Part of the Black Rock Desert volcanic field of the Pleistocene-Holocene age, Pahvant Butte formed above older pahoehoe and aa lavas of the Pahvant field. The volcano was originally a subaqueous volcano formed under Lake Bonneville by a large eruption about 15,500 years ago. The water depth at the time of eruption is estimated to have been 85 m. This eruptive activity probably ejected steam, ash, and other materials out of the lake, enveloping the surrounding area with ash and spawning large waves in the lake. The eruption released particles of basaltic lava into the air, which fell back to form tuff.

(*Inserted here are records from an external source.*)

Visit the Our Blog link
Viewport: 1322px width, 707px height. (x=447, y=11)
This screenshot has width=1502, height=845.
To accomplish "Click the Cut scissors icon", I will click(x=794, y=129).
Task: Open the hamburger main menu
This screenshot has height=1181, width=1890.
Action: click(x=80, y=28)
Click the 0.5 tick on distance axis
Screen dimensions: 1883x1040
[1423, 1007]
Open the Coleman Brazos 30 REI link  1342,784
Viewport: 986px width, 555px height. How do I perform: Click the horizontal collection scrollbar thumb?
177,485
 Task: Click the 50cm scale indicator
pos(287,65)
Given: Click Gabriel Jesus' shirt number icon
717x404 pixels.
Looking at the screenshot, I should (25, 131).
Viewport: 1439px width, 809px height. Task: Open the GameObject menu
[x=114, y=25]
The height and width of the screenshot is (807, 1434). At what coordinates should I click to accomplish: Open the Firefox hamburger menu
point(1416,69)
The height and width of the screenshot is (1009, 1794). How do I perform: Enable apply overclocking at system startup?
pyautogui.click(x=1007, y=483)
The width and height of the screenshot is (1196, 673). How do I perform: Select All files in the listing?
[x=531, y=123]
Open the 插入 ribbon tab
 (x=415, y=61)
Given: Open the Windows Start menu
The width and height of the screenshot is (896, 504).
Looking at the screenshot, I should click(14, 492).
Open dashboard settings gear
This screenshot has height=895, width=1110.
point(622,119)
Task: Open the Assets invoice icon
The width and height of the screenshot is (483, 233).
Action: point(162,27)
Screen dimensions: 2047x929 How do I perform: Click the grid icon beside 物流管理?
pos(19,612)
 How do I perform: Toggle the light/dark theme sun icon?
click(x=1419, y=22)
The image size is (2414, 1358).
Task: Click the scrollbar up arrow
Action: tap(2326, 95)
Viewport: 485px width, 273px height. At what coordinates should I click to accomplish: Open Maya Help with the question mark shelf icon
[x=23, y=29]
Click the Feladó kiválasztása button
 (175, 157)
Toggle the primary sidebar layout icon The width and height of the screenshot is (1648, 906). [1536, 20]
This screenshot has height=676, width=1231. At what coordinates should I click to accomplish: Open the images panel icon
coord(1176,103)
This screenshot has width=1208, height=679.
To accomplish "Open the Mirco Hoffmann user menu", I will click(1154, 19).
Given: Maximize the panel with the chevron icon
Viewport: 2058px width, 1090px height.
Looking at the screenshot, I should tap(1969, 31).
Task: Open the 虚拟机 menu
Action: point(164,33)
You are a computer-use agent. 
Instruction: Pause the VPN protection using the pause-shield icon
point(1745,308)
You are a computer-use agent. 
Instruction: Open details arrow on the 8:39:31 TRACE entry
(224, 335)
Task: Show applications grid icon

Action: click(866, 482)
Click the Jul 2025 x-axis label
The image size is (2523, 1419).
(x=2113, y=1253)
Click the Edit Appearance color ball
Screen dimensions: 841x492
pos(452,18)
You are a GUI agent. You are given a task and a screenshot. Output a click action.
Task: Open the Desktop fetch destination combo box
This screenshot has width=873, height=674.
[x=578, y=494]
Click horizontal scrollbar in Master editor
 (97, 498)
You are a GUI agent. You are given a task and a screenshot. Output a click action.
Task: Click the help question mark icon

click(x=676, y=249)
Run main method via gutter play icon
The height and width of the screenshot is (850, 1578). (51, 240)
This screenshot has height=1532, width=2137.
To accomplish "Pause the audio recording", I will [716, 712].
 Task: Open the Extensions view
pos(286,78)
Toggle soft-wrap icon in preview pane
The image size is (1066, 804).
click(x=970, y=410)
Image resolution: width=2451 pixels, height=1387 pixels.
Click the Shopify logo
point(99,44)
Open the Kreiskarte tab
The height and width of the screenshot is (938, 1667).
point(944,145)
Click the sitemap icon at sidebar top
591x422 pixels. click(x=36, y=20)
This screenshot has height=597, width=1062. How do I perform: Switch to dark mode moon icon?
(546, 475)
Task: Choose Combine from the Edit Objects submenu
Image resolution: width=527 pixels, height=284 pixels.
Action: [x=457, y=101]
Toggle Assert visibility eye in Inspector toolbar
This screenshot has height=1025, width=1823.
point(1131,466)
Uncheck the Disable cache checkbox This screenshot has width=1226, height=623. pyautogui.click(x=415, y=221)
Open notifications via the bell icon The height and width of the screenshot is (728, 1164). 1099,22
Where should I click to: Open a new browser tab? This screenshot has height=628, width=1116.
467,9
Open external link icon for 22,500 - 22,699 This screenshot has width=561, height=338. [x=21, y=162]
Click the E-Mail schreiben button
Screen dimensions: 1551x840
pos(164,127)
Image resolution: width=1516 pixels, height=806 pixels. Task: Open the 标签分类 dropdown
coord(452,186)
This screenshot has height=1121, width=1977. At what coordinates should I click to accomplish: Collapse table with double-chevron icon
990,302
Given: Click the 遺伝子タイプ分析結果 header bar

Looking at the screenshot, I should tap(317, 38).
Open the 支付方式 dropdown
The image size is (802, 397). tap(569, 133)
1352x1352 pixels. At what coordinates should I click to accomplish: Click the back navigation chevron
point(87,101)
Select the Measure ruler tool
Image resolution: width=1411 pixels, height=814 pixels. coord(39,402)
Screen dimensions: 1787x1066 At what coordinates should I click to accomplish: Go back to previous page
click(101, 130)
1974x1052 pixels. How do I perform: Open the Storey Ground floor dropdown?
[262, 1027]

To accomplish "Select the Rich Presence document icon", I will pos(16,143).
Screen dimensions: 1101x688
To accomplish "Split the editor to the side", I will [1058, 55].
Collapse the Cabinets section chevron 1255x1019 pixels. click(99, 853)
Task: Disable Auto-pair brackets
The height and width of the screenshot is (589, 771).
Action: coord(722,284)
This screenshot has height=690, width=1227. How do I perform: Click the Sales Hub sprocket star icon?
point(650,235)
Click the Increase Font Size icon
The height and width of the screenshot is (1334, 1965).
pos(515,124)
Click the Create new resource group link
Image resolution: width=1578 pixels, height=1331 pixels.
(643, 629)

A raised beach, or lacustrine terrace, formed by waves surrounds most of the volcano's lower rock. A vertical cliff, known as the Lace Curtain, is present on the north flank of the volcano, formed as a result of storm wave action. This name originated from the distinct white, lace-like pattern seen on the cliff face, caused by partial cementation of the tuff by minerals deposited by groundwater.

Pahvant Butte was overlapped by the lava flows of the Ice Springs eruption between 1140 and 1440 AD.

==Morphology==
The Pahvant Butte volcano consists of an asymmetrical tuff cone with a breach on its southwestern side — and a platform area that extends to the southeast of the cone, formed of beds of tephra dipping steeply away from the cone, and partly concealing a mound of near horizontally-bedded sideromelane tephra beneath.

==History of development==
The mound of sub-horizontally bedded tephra represents the first stage of the eruption. The ash grains are variably vesiculated, a texture typical of material erupted during phreatomagmatic activity, which involves direct interaction between magma and water. The layers of ash and lapilli, incorporating some clasts of deformed lake sediments, were deposited by sediment gravity flows. Some large ejected blocks have bedding sags beneath them, indicating a ballistic emplacement. The uppermost part of the mound consists of moderately vesicular ash with lapilli, passing up into ripple-marked beds at the base of the overlying cone deposits. These beds are interpreted to represent the result of wave reworking.

The cone consists of steeply dipping layers of mainly palagonite, formed by the alteration of the original basaltic glass. The cone is typical of tuff cones, which form during eruptions in the presence of standing water or abundant groundwater. This part of the volcano was constructed sub-aerially.

The platform consists of deposits formed by the erosion of the cone. These built out into the lake as a prograding delta or beach, forming large cross bedding foresets.